第二十七話:「力」と向き合う

 世界は怖いものだらけだ。

 それは地球の頃も、そして今の異世界も変わらない。

 だからこそ「力」は必要なのだろう。

 世界を生きる過程が、少し楽になるから。


 暗転した視界が復活する。

 ノートの意識は夢の中と同じ場所、どこかの学校の屋上に飛ばされていた。


「ここは……」


 いつもと変わらない曇天の空が染め上げている屋上。

 間違える筈がない。ここはノート自身の魔人体と話をした場所だ。


 ノートの影が伸びて大きくなる。

 影から黒い靄に塗れた像が出現する。

 岩の腕を持つノートの魔人体だ。


『「力」と向き合え』

「聞かせてくれ。「力」ってなんだ?」

『「力」は、変化するもの』

「変化?」

『「力」は、それを行使する担い手によって姿を変える。創造にも破壊にも、牙にも盾にもなる』

「俺は……ずっと「力」が怖いものだと思っていた」


 「力」を得た事でレオが変わった。

 「力」に呑まれた事で、彼は暴君と化した。

 故にノートは恐怖する。人間を悪しく変化させてしまう「力」そのものを。


 だが今は違う。


「「力」は、守る為にも使える。傷つけるだけじゃなくて、大切な人を生かす為に使える」

『だが「力」は汝を吞み込もうとするぞ。

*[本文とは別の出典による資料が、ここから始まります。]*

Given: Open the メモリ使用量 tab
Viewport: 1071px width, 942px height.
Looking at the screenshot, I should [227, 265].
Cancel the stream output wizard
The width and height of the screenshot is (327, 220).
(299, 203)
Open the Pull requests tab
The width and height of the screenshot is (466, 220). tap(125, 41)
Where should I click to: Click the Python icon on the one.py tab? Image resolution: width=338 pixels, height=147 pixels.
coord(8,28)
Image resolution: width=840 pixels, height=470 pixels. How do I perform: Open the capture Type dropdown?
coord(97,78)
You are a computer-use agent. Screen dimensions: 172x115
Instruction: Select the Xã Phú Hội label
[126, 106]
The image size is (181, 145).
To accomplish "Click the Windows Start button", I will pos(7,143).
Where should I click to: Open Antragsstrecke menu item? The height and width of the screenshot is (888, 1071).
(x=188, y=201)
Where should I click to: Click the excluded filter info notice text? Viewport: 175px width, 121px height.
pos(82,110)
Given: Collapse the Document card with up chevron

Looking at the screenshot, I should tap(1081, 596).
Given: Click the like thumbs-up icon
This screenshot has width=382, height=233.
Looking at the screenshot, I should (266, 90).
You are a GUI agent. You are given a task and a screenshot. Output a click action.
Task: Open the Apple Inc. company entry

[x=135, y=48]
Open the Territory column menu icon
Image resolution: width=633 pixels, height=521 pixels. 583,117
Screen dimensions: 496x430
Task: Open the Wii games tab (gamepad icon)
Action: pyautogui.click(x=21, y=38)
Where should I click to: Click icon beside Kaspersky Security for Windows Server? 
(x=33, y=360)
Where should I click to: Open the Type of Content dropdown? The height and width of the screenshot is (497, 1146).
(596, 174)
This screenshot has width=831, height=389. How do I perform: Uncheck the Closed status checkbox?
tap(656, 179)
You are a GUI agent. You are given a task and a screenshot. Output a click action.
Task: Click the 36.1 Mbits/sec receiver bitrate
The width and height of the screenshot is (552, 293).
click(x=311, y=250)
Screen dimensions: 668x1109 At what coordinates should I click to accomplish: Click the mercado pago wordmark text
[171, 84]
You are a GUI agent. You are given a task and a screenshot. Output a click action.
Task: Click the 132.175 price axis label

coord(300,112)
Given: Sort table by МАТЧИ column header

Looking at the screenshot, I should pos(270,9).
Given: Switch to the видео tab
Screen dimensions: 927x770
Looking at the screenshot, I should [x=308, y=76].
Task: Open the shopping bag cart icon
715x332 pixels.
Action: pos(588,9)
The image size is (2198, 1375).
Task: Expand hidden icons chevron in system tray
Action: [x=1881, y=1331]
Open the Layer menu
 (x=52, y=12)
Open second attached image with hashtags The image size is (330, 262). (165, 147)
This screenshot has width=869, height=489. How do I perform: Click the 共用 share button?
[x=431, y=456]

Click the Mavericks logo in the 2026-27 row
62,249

耐えられるのか?』

「わからない。でも、吞まれること自体に恐怖はない」

『ほう』

「信じられる仲間がいる。俺の背中を託せる大切な人たちがいる。パーティーの皆が俺を信じてくれている。だから俺は、自分の中の恐怖に向き合える」


 心を覆っていた黒い物は晴れていた。

 恐怖は確かに残ってはいる。だがその恐怖を受け入れ、先に進む心も生まれていた。

 ドミニクとライカの言葉がノートの中で反芻される。

 背中を任せる。だから自分も、皆の背中を守ろう。


 ノートは真っ直ぐな眼で、魔人体と向き合う。


「「力」を持つことは今でも怖い。だけど、それよりも怖いものができたんだ」

『何を恐れる?』

「ライカを、仲間を失うこと」

『つまり汝は、守る為に「力」を欲するのか?』

「……欲しい。守るための「力」、生きるための「力」が欲しい」


 黒い靄のかかった像が、ノートに近づく。

 死かづけば近づく程、その本質がノートに伝わってきた。


 この魔人体、アルカナは強い。

 凄まじい存在感を持っていて、全てをねじ伏せる圧倒的な「力」を持っている。

 いや、むしをこれは純然たる「力」そのものなのかもしれない。


 きっと以前のノートなら背を向けて逃げただろう。

 だが今は違う。

 守りたい人がいる。進みたい未来がある。

 弧の世界で探したい、夢がある。

 その思いたちが、ノートを恐怖に打ち勝たせたのだ。


『問おう。汝は「力」と向き合い続けるか?』

「向き合う。絶対に間違った使い方はしたくない。俺はこの世界で、前を向いて生きるために「力」を使いたい」


 だから……


「今すぐ寄越せ、アルカナの「力」!」


 手を差し出し、ノートは叫ぶ。

 きっと現実の世界では今にも自分達は死にそうになっているだろう。

 それを打破したい。

 その為にも「力」が必要なのだ。


 全てを押し潰す「力」が。


 顔は見えない。だが黒い靄のかかった魔人体は、一瞬笑ったような気がした。


『欲望は「力」の切っ掛けになる。欲に染まった時が、汝が「力」に呑まれる時だ』

「それでも俺は抗ってやる。仲間達のためにも、お前を使いこなしてやる!」

『……せいぜい、吞まれないようにするのだな』


 そう言うと魔人体は黒い粒子と化して、ノートの身体に入っていく。

 瞬間、ノートの中に魔人体に関する情報が流れ込んできた。

 一瞬にして自分が持つアルカナを理解するノート。


「そうか……そういう「力」だったんだな」


 自分に与えられたギフトを理解して、ノートは微笑む。

 きっとここから物語が始まるのだろう。そう考えると幼子のように、ノートはワクワクした。

 だがここで、ふとある事が気になる。


「そういえば、どうやって魔人体を出すんだ?」

『我の名前を呼べばよい』

「名前?」

『汝は既に知っている筈だ』


 すると突然、舞台となっていた屋上が粒子状に消失し始める。

 現実世界に戻る時が来たのだ。


 戦おう。恐怖を乗り越えて、この「力」で大切なものを守ろう。


『我が名を叫べ。我が名は――』


 そして、ノートの意識は現実へと戻された。